• **Exercise details**: The answer should contain all of the data, retyped without any alteration.
─── Given records
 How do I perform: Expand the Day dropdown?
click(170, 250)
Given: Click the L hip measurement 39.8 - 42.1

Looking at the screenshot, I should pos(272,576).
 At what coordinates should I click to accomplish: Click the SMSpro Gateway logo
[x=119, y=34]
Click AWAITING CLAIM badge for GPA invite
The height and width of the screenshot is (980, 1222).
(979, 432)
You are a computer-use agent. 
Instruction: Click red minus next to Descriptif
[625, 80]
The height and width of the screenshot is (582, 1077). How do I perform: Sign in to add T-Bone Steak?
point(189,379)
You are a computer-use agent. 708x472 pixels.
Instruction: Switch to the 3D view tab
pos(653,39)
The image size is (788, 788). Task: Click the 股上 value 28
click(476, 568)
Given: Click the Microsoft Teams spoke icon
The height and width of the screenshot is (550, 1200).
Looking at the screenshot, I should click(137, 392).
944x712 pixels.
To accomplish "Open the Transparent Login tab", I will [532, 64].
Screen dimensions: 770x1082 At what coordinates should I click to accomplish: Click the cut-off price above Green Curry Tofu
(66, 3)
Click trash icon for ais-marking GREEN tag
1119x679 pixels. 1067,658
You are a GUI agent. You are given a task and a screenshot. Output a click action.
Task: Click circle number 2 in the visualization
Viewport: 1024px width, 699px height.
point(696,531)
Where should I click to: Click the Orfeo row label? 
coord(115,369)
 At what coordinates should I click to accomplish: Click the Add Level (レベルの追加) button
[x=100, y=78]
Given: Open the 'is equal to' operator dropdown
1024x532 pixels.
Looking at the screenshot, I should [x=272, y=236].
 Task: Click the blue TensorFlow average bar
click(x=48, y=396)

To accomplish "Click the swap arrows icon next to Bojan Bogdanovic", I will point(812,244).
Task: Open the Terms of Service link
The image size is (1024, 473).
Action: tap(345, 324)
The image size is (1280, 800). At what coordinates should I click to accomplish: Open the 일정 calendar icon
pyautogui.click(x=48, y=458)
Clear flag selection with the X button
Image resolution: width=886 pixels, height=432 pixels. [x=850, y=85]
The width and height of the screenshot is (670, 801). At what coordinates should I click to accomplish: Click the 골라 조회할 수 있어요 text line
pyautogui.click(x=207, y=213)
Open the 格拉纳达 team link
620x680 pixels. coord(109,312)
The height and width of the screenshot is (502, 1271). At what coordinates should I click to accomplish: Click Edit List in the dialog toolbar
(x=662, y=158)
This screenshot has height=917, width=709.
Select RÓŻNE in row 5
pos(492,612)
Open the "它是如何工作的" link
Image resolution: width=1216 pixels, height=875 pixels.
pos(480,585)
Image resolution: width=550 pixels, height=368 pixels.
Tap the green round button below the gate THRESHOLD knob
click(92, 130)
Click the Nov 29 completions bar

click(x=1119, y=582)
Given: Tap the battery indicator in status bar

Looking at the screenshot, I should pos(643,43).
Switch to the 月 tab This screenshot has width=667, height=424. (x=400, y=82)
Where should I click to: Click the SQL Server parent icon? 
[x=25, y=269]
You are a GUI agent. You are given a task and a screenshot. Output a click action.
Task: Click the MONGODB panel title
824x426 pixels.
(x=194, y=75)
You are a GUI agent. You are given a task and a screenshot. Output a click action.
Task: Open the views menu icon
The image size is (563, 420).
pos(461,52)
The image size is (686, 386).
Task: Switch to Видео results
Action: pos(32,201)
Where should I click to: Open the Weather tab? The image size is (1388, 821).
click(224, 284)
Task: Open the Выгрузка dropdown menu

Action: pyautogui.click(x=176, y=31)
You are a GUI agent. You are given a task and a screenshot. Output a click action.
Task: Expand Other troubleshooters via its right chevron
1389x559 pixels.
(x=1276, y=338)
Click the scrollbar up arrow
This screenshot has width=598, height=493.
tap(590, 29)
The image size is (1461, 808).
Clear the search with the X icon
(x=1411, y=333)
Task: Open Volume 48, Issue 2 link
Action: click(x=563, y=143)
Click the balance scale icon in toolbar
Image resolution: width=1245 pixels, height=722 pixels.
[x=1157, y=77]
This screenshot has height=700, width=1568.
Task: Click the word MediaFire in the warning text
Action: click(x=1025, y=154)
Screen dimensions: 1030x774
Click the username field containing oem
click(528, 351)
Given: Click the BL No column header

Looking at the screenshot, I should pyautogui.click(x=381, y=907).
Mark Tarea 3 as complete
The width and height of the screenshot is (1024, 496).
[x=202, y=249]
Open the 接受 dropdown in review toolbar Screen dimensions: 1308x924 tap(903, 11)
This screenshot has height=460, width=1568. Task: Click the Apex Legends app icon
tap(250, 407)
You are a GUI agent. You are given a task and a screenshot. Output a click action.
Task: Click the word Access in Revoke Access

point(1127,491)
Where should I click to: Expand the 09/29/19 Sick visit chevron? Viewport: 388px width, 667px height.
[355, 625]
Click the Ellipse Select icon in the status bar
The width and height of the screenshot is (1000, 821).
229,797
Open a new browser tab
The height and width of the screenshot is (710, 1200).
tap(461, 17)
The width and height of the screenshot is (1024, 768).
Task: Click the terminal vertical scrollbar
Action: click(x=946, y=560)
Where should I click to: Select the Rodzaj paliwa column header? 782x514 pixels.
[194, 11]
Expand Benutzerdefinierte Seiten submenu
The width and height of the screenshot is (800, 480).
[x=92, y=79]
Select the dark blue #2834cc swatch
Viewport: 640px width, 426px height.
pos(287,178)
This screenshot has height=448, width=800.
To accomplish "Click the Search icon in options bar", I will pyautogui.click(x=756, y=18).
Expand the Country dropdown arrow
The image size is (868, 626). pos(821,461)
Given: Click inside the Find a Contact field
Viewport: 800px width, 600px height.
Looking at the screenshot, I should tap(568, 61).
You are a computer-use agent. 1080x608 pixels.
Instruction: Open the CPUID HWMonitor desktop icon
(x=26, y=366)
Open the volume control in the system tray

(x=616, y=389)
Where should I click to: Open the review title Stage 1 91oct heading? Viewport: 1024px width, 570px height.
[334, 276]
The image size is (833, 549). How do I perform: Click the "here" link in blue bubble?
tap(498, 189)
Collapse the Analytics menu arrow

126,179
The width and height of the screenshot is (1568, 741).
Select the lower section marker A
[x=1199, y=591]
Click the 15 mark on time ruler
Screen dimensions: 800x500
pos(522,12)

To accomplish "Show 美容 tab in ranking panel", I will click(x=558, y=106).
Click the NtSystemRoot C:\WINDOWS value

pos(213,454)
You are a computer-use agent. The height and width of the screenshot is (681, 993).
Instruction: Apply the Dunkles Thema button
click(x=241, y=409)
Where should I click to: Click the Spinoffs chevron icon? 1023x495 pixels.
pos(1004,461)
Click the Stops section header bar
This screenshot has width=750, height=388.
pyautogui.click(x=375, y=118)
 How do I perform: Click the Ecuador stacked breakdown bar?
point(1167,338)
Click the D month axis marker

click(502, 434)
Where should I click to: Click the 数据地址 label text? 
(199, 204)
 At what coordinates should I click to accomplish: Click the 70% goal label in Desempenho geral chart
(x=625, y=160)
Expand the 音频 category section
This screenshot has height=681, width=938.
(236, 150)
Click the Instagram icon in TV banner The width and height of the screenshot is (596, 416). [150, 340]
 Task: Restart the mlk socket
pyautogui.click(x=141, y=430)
──────
• **Answer space**:
 How do I perform: Expand the Day dropdown?
click(170, 250)
Given: Click the L hip measurement 39.8 - 42.1

Looking at the screenshot, I should pos(272,576).
 At what coordinates should I click to accomplish: Click the SMSpro Gateway logo
[x=119, y=34]
Click AWAITING CLAIM badge for GPA invite
The height and width of the screenshot is (980, 1222).
(979, 432)
You are a computer-use agent. 
Instruction: Click red minus next to Descriptif
[625, 80]
The height and width of the screenshot is (582, 1077). How do I perform: Sign in to add T-Bone Steak?
point(189,379)
You are a computer-use agent. 708x472 pixels.
Instruction: Switch to the 3D view tab
pos(653,39)
The image size is (788, 788). Task: Click the 股上 value 28
click(476, 568)
Given: Click the Microsoft Teams spoke icon
The height and width of the screenshot is (550, 1200).
Looking at the screenshot, I should click(137, 392).
944x712 pixels.
To accomplish "Open the Transparent Login tab", I will [532, 64].
Screen dimensions: 770x1082 At what coordinates should I click to accomplish: Click the cut-off price above Green Curry Tofu
(66, 3)
Click trash icon for ais-marking GREEN tag
1119x679 pixels. 1067,658
You are a GUI agent. You are given a task and a screenshot. Output a click action.
Task: Click circle number 2 in the visualization
Viewport: 1024px width, 699px height.
point(696,531)
Where should I click to: Click the Orfeo row label? 
coord(115,369)
 At what coordinates should I click to accomplish: Click the Add Level (レベルの追加) button
[x=100, y=78]
Given: Open the 'is equal to' operator dropdown
1024x532 pixels.
Looking at the screenshot, I should [x=272, y=236].
 Task: Click the blue TensorFlow average bar
click(x=48, y=396)

To accomplish "Click the swap arrows icon next to Bojan Bogdanovic", I will point(812,244).
Task: Open the Terms of Service link
The image size is (1024, 473).
Action: tap(345, 324)
The image size is (1280, 800). At what coordinates should I click to accomplish: Open the 일정 calendar icon
pyautogui.click(x=48, y=458)
Clear flag selection with the X button
Image resolution: width=886 pixels, height=432 pixels. [x=850, y=85]
The width and height of the screenshot is (670, 801). At what coordinates should I click to accomplish: Click the 골라 조회할 수 있어요 text line
pyautogui.click(x=207, y=213)
Open the 格拉纳达 team link
620x680 pixels. coord(109,312)
The height and width of the screenshot is (502, 1271). At what coordinates should I click to accomplish: Click Edit List in the dialog toolbar
(x=662, y=158)
This screenshot has height=917, width=709.
Select RÓŻNE in row 5
pos(492,612)
Open the "它是如何工作的" link
Image resolution: width=1216 pixels, height=875 pixels.
pos(480,585)
Image resolution: width=550 pixels, height=368 pixels.
Tap the green round button below the gate THRESHOLD knob
click(92, 130)
Click the Nov 29 completions bar

click(x=1119, y=582)
Given: Tap the battery indicator in status bar

Looking at the screenshot, I should pos(643,43).
Switch to the 月 tab This screenshot has width=667, height=424. (x=400, y=82)
Where should I click to: Click the SQL Server parent icon? 
[x=25, y=269]
You are a GUI agent. You are given a task and a screenshot. Output a click action.
Task: Click the MONGODB panel title
824x426 pixels.
(x=194, y=75)
You are a GUI agent. You are given a task and a screenshot. Output a click action.
Task: Open the views menu icon
The image size is (563, 420).
pos(461,52)
The image size is (686, 386).
Task: Switch to Видео results
Action: pos(32,201)
Where should I click to: Open the Weather tab? The image size is (1388, 821).
click(224, 284)
Task: Open the Выгрузка dropdown menu

Action: pyautogui.click(x=176, y=31)
You are a GUI agent. You are given a task and a screenshot. Output a click action.
Task: Expand Other troubleshooters via its right chevron
1389x559 pixels.
(x=1276, y=338)
Click the scrollbar up arrow
This screenshot has width=598, height=493.
tap(590, 29)
The image size is (1461, 808).
Clear the search with the X icon
(x=1411, y=333)
Task: Open Volume 48, Issue 2 link
Action: click(x=563, y=143)
Click the balance scale icon in toolbar
Image resolution: width=1245 pixels, height=722 pixels.
[x=1157, y=77]
This screenshot has height=700, width=1568.
Task: Click the word MediaFire in the warning text
Action: click(x=1025, y=154)
Screen dimensions: 1030x774
Click the username field containing oem
click(528, 351)
Given: Click the BL No column header

Looking at the screenshot, I should pyautogui.click(x=381, y=907).
Mark Tarea 3 as complete
The width and height of the screenshot is (1024, 496).
[x=202, y=249]
Open the 接受 dropdown in review toolbar Screen dimensions: 1308x924 tap(903, 11)
This screenshot has height=460, width=1568. Task: Click the Apex Legends app icon
tap(250, 407)
You are a GUI agent. You are given a task and a screenshot. Output a click action.
Task: Click the word Access in Revoke Access

point(1127,491)
Where should I click to: Expand the 09/29/19 Sick visit chevron? Viewport: 388px width, 667px height.
[355, 625]
Click the Ellipse Select icon in the status bar
The width and height of the screenshot is (1000, 821).
229,797
Open a new browser tab
The height and width of the screenshot is (710, 1200).
tap(461, 17)
The width and height of the screenshot is (1024, 768).
Task: Click the terminal vertical scrollbar
Action: click(x=946, y=560)
Where should I click to: Select the Rodzaj paliwa column header? 782x514 pixels.
[194, 11]
Expand Benutzerdefinierte Seiten submenu
The width and height of the screenshot is (800, 480).
[x=92, y=79]
Select the dark blue #2834cc swatch
Viewport: 640px width, 426px height.
pos(287,178)
This screenshot has height=448, width=800.
To accomplish "Click the Search icon in options bar", I will pyautogui.click(x=756, y=18).
Expand the Country dropdown arrow
The image size is (868, 626). pos(821,461)
Given: Click inside the Find a Contact field
Viewport: 800px width, 600px height.
Looking at the screenshot, I should tap(568, 61).
You are a computer-use agent. 1080x608 pixels.
Instruction: Open the CPUID HWMonitor desktop icon
(x=26, y=366)
Open the volume control in the system tray

(x=616, y=389)
Where should I click to: Open the review title Stage 1 91oct heading? Viewport: 1024px width, 570px height.
[334, 276]
The image size is (833, 549). How do I perform: Click the "here" link in blue bubble?
tap(498, 189)
Collapse the Analytics menu arrow

126,179
The width and height of the screenshot is (1568, 741).
Select the lower section marker A
[x=1199, y=591]
Click the 15 mark on time ruler
Screen dimensions: 800x500
pos(522,12)

To accomplish "Show 美容 tab in ranking panel", I will click(x=558, y=106).
Click the NtSystemRoot C:\WINDOWS value

pos(213,454)
You are a computer-use agent. The height and width of the screenshot is (681, 993).
Instruction: Apply the Dunkles Thema button
click(x=241, y=409)
Where should I click to: Click the Spinoffs chevron icon? 1023x495 pixels.
pos(1004,461)
Click the Stops section header bar
This screenshot has width=750, height=388.
pyautogui.click(x=375, y=118)
 How do I perform: Click the Ecuador stacked breakdown bar?
point(1167,338)
Click the D month axis marker

click(502, 434)
Where should I click to: Click the 数据地址 label text? 
(199, 204)
 At what coordinates should I click to accomplish: Click the 70% goal label in Desempenho geral chart
(x=625, y=160)
Expand the 音频 category section
This screenshot has height=681, width=938.
(236, 150)
Click the Instagram icon in TV banner The width and height of the screenshot is (596, 416). [150, 340]
 Task: Restart the mlk socket
pyautogui.click(x=141, y=430)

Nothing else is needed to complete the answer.